◆ **What you will do**
Records follow. Select each line holding "Save".

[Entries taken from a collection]
◇ ◇ ◇ ◇

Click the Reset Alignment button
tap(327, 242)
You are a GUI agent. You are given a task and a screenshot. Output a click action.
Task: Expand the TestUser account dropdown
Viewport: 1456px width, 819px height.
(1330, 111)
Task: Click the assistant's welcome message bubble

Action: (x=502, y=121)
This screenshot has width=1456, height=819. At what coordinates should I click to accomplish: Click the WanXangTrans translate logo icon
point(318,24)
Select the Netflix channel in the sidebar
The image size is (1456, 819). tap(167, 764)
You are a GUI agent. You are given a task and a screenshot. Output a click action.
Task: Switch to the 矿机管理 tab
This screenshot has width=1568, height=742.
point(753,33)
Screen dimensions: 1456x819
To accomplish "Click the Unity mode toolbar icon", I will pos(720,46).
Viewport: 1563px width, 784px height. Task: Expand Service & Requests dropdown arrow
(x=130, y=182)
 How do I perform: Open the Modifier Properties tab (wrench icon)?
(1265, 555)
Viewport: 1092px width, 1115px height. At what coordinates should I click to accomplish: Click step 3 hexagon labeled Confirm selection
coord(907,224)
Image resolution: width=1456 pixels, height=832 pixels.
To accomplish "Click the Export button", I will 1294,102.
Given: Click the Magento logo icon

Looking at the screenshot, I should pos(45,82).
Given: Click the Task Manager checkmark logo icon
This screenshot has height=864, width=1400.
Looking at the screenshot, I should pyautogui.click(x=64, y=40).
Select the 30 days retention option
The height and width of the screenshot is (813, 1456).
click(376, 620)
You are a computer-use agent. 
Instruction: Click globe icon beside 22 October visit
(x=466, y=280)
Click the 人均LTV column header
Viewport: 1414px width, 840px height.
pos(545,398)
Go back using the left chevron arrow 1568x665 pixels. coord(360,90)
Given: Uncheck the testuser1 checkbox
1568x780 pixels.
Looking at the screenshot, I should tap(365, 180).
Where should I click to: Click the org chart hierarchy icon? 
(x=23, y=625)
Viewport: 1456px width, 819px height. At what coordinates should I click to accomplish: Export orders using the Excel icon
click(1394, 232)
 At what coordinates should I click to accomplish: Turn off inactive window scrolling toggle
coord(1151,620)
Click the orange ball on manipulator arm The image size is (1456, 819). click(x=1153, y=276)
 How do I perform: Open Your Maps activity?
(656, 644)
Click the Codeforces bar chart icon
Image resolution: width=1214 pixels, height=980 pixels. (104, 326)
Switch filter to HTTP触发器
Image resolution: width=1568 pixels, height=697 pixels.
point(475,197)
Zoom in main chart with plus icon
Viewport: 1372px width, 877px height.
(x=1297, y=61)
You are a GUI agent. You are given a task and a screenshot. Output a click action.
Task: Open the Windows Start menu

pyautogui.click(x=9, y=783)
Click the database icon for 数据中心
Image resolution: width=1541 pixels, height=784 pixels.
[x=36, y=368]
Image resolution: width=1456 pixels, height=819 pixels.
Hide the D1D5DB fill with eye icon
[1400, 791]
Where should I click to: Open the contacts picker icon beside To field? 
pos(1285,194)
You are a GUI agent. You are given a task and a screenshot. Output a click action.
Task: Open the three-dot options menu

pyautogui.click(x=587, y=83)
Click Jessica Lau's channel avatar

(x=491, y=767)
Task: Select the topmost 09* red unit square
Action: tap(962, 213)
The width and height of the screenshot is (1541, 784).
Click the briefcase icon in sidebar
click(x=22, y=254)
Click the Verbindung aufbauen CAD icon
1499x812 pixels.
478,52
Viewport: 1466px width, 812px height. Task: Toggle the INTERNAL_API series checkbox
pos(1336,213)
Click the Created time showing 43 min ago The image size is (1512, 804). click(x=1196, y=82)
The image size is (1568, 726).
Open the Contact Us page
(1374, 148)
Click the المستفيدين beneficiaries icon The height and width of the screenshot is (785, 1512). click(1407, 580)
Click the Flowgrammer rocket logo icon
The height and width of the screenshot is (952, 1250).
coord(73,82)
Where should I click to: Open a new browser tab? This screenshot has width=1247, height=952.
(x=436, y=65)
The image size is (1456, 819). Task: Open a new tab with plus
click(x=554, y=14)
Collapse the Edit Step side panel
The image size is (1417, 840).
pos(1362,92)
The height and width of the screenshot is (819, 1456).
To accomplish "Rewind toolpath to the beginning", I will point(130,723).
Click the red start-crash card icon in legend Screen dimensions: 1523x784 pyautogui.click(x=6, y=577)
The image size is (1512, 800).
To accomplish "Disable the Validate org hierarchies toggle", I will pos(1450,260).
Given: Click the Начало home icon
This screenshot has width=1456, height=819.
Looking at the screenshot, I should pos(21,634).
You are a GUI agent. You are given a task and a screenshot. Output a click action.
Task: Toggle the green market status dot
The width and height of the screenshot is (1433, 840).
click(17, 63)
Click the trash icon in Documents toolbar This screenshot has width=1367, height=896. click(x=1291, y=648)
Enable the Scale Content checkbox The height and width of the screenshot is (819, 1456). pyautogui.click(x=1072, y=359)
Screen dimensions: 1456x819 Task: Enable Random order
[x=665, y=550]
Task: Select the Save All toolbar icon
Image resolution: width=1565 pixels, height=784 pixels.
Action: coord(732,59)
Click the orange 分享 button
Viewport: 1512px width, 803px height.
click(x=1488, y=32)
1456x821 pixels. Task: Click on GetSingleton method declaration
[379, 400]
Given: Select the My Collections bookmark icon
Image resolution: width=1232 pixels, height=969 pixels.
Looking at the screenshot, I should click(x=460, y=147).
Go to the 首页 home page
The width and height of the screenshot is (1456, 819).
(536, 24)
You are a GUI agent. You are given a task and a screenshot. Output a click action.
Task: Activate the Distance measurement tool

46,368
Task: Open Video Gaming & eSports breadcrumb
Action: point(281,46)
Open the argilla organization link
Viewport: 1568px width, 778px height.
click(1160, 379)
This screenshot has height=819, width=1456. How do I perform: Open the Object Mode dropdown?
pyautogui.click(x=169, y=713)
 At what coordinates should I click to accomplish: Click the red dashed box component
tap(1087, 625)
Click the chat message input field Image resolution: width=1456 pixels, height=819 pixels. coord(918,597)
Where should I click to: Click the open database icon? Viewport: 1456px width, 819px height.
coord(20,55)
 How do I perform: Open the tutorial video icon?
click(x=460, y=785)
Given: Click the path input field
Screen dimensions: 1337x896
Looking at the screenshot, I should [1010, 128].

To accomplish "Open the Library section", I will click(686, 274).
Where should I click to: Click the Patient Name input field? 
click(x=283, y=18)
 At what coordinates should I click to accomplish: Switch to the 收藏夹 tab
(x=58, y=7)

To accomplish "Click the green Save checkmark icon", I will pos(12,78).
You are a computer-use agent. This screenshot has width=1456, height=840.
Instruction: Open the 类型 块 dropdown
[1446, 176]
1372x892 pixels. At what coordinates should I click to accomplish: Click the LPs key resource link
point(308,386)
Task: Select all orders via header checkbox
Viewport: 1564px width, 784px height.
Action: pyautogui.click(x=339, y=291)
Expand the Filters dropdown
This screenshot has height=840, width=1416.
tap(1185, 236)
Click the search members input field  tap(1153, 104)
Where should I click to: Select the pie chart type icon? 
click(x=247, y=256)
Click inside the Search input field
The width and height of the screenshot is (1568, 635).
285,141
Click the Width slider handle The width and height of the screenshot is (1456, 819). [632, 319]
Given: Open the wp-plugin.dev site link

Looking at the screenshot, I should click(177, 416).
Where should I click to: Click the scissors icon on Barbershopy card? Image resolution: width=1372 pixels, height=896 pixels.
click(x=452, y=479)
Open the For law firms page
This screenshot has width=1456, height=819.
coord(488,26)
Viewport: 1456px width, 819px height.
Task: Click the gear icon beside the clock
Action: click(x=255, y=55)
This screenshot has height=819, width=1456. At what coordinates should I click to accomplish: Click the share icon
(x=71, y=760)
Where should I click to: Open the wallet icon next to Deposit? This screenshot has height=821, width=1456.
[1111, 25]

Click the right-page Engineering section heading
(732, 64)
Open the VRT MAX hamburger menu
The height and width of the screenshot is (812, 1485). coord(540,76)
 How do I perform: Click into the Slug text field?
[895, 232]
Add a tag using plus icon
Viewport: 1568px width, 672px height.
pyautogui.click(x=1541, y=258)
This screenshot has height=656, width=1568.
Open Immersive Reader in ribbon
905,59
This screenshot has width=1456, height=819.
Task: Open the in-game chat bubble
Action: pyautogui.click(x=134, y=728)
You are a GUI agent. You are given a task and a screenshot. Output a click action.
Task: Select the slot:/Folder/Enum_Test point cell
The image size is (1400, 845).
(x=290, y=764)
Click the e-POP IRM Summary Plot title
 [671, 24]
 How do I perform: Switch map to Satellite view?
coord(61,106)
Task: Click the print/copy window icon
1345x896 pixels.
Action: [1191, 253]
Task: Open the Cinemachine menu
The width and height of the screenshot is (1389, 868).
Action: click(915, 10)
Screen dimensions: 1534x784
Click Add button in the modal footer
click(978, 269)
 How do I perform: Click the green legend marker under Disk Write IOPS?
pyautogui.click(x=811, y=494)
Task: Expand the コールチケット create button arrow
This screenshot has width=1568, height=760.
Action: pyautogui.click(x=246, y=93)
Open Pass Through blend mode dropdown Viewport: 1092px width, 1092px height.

◇ ◇ ◇ ◇

◆ **Your solution**
Task: Select the Save All toolbar icon
To accomplish "Click the green Save checkmark icon", I will pos(12,78).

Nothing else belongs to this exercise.